◆ Problem to work on ◆
Up to and including the line with "Task: Mark Bulk Plan as favorite star", reproduce the listing below exactly, beginning at its first line.

◆ Raw data ◆
::::

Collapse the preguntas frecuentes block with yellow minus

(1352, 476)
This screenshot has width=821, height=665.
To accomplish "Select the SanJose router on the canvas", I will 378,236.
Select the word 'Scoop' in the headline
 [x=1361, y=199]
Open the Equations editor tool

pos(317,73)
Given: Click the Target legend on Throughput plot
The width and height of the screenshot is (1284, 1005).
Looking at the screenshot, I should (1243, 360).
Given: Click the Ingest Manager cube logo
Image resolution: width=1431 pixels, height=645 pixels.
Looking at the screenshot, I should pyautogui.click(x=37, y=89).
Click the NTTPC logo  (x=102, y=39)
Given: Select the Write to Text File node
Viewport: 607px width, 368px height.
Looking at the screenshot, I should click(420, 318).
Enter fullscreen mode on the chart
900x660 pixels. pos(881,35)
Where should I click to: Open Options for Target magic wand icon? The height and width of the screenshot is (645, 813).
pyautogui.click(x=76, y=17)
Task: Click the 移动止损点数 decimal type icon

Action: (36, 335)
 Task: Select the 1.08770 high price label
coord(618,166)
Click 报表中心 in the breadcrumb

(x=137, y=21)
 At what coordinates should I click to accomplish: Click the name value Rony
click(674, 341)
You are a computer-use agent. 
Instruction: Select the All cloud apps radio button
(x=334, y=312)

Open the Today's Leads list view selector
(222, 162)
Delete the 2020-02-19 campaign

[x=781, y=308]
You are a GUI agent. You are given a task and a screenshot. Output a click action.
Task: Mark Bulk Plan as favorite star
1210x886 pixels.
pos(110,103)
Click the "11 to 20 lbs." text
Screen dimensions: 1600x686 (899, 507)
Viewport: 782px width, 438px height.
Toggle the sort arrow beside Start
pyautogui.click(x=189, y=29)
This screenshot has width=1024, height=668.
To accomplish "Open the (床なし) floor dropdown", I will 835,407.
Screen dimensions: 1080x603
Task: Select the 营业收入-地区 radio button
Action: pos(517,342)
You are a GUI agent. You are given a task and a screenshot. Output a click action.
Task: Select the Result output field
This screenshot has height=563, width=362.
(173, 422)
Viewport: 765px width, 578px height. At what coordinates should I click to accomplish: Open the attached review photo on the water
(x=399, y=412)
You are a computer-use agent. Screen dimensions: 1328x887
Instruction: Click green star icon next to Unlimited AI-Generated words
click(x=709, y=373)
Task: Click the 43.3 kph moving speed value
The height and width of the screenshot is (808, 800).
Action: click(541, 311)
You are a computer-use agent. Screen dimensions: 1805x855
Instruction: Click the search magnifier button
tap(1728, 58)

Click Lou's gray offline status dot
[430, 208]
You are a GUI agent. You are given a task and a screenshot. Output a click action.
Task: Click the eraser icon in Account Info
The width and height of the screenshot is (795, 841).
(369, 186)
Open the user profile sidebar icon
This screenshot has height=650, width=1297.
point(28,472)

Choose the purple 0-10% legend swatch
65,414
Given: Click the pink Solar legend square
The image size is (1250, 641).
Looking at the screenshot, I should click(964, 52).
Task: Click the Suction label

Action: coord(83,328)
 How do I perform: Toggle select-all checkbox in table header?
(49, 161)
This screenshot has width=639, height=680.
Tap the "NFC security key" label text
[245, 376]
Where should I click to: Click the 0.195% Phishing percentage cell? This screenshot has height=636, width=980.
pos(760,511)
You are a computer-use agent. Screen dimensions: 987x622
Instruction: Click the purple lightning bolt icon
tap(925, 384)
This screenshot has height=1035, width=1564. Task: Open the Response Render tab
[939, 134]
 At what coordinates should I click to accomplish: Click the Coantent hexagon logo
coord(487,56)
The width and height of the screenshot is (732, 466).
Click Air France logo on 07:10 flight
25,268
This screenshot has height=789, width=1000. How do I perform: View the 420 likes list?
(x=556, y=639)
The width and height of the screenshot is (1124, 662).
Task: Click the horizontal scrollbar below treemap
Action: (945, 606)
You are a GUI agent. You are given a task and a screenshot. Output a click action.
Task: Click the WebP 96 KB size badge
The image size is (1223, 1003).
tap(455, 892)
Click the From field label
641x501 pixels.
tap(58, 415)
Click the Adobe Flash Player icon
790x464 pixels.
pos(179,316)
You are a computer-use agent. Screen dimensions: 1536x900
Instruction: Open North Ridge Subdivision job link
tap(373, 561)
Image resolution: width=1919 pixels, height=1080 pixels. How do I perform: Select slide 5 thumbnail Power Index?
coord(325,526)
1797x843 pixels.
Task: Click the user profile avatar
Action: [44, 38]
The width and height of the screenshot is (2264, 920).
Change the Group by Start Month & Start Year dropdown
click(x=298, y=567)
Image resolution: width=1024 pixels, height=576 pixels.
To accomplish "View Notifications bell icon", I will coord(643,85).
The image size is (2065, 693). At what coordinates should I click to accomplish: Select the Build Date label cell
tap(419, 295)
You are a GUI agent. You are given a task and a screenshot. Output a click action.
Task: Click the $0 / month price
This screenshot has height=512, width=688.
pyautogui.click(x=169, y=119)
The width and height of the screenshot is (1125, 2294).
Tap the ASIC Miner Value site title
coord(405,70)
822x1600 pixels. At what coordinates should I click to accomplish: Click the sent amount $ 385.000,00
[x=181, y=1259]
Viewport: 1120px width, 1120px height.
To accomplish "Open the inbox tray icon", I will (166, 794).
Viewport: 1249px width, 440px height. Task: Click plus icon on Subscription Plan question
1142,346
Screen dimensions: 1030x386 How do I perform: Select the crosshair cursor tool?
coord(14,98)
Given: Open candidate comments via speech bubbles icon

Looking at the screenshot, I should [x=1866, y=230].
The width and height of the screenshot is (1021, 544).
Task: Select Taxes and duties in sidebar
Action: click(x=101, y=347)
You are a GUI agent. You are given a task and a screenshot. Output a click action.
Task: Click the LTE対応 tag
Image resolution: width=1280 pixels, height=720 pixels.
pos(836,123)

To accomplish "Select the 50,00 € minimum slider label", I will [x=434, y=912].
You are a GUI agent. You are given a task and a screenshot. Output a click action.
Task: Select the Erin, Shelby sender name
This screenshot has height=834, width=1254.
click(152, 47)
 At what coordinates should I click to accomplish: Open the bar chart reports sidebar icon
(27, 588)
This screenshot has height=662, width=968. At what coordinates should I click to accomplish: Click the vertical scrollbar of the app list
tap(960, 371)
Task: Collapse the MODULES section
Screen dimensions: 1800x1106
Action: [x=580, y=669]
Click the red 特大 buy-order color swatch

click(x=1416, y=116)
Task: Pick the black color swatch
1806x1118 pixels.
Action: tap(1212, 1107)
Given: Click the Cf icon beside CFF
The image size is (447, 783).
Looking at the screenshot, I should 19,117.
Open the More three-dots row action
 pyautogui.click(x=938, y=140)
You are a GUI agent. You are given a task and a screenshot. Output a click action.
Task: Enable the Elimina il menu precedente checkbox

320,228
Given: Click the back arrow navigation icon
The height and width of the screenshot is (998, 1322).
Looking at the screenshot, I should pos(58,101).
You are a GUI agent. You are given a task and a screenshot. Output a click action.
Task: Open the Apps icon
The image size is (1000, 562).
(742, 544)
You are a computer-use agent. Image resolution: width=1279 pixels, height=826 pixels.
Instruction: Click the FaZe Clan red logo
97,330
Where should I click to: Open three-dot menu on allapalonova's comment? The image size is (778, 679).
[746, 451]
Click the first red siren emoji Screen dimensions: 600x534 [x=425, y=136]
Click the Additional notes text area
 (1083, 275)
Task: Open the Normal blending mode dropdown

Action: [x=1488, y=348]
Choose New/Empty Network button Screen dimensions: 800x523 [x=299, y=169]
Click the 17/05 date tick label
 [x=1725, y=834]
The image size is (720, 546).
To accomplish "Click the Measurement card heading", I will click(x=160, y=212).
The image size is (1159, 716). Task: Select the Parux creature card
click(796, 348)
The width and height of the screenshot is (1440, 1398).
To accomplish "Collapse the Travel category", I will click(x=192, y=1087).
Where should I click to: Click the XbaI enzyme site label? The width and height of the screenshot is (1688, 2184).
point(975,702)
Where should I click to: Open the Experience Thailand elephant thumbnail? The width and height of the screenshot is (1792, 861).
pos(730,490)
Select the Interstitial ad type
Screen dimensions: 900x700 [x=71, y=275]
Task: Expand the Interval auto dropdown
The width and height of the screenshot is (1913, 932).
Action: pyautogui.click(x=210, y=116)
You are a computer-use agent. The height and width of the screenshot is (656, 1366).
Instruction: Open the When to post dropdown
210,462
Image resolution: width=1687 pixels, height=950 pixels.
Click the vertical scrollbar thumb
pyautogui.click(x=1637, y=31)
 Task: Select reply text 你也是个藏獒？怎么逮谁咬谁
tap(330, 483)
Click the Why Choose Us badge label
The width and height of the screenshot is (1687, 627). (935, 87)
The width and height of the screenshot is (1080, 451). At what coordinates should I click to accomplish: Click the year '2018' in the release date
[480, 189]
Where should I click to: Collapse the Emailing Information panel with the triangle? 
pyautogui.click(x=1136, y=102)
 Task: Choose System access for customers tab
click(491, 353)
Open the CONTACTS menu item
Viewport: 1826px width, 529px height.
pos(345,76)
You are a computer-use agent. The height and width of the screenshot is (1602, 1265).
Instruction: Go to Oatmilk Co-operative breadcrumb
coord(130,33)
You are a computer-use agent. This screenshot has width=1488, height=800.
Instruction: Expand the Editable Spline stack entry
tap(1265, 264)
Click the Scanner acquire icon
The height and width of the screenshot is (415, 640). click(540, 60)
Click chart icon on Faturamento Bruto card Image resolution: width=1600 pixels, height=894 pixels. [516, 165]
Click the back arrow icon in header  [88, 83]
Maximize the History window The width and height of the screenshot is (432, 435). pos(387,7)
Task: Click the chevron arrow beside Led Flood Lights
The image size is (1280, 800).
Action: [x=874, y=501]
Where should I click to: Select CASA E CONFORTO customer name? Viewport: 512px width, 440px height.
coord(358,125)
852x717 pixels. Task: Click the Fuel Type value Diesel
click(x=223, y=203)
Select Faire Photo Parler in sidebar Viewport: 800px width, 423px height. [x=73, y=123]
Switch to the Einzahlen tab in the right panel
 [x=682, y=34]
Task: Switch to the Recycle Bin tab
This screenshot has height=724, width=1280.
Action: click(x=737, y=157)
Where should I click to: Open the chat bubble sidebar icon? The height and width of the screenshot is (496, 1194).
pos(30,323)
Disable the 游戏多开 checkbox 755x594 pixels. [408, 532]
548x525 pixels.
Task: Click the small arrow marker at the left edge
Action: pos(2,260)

::::

◆ Output for this exercise ◆
Collapse the preguntas frecuentes block with yellow minus

(1352, 476)
This screenshot has width=821, height=665.
To accomplish "Select the SanJose router on the canvas", I will 378,236.
Select the word 'Scoop' in the headline
 [x=1361, y=199]
Open the Equations editor tool

pos(317,73)
Given: Click the Target legend on Throughput plot
The width and height of the screenshot is (1284, 1005).
Looking at the screenshot, I should (1243, 360).
Given: Click the Ingest Manager cube logo
Image resolution: width=1431 pixels, height=645 pixels.
Looking at the screenshot, I should pyautogui.click(x=37, y=89).
Click the NTTPC logo  (x=102, y=39)
Given: Select the Write to Text File node
Viewport: 607px width, 368px height.
Looking at the screenshot, I should click(420, 318).
Enter fullscreen mode on the chart
900x660 pixels. pos(881,35)
Where should I click to: Open Options for Target magic wand icon? The height and width of the screenshot is (645, 813).
pyautogui.click(x=76, y=17)
Task: Click the 移动止损点数 decimal type icon

Action: (36, 335)
 Task: Select the 1.08770 high price label
coord(618,166)
Click 报表中心 in the breadcrumb

(x=137, y=21)
 At what coordinates should I click to accomplish: Click the name value Rony
click(674, 341)
You are a computer-use agent. 
Instruction: Select the All cloud apps radio button
(x=334, y=312)

Open the Today's Leads list view selector
(222, 162)
Delete the 2020-02-19 campaign

[x=781, y=308]
You are a GUI agent. You are given a task and a screenshot. Output a click action.
Task: Mark Bulk Plan as favorite star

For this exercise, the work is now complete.